After infection, HeLa cells were fixed by plunge-freezing using a Vitrobot Mark IV (Thermo Fisher Scientific). Prior to vitrification, samples were slightly fixed with 1% PFA for 5 min to inactivate bacteria and imaged using an Axiovert Z1 driven by ZEN Blue 2.3 software (Carl Zeiss) epi-fluorescence microscope or a confocal microscope LSM710 (Carl Zeiss) driven by ZEN 2010 software. To stain for mitochondria, samples were incubated with 100 nM of Mitotracker Red (Invitrogen) for 30 min before vitrification. In all cases, grids were incubated with 100 nm fiducial gold nanoparticles (that would help during the alignment of the tilt series) for 30 s before vitrification. Following vitrification, grids were shipped to the Mistral beamline at the ALBA synchrotron (Barcelona, Spain). Vitrified grids were then transferred in liquid nitrogen to the cryo-correlative cooling stage Linkam CSM196 (Linkam Scientific Instruments) to hold samples at a stable −190°C during analysis. The cryo-stage was inserted into an AxioScope A1 (Carl Zeiss) epifluorescence microscope with a N-Achroplan 50×/0.6 Ph1 objective and imaged with a CCD AxioCam ICm1 (Carl Zeiss).

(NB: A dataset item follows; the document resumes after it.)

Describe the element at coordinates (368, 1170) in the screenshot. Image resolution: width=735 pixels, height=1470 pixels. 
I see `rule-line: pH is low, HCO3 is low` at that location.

Cryo-fluorescence microscopy was used to pre-select vitrified samples and map the position of cells. Selected samples were then transferred to the Mistral synchrotron beamline at liquid nitrogen temperature.

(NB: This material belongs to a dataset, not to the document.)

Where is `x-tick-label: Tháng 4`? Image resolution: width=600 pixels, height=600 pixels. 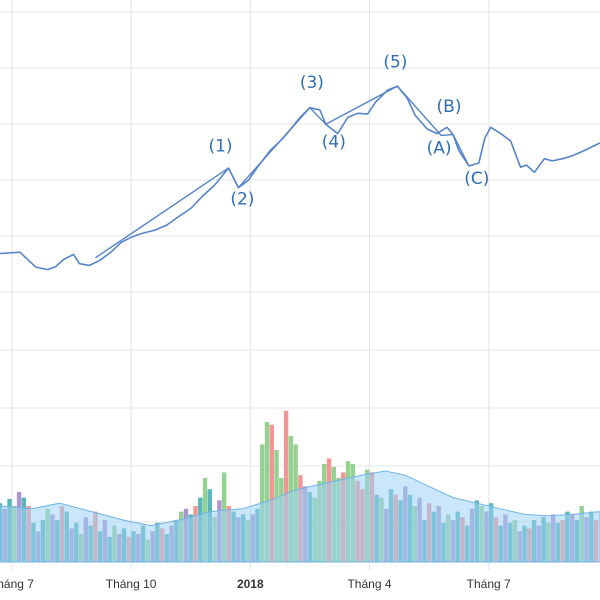
x-tick-label: Tháng 4 is located at coordinates (369, 584).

N. meningitidis FAM20 and its isogenic mutants were resuspended in prewarmed DMEM containing 1% FBS, filtered through 5-μm filters to break existing aggregates, and diluted to preferred bacterial concentrations (2 × 10⁷, 1 × 10⁷, 8 × 10⁶, 6 × 10⁶, 4 × 10⁶, and 2 × 10⁶) in the presence of 2 mM l-lactate (L7022; Sigma-Aldrich). Microcolony dispersal was observed using time-lapse microscopy (Axiovert Z1; Zeiss). Three positions were chosen per well, and images were acquired every 10 min for 6 h using a 40× objective. The images were independently evaluated by visual inspection. The aggregation phase was defined as the time from the start of incubation until dispersal of bacteria starts (i.e., when the microcolonies reached maximal size and started to decrease size). The dispersal phase was defined as the time from initiation of bacterial dispersal until microcolonies were no longer visible in the images. The planktonic phase was described as dispersed single bacteria. For wild-type strain and 5 mM lactate, the dispersal was rapid and obvious and occurred from one image to another, i.e., within a 10-min time frame.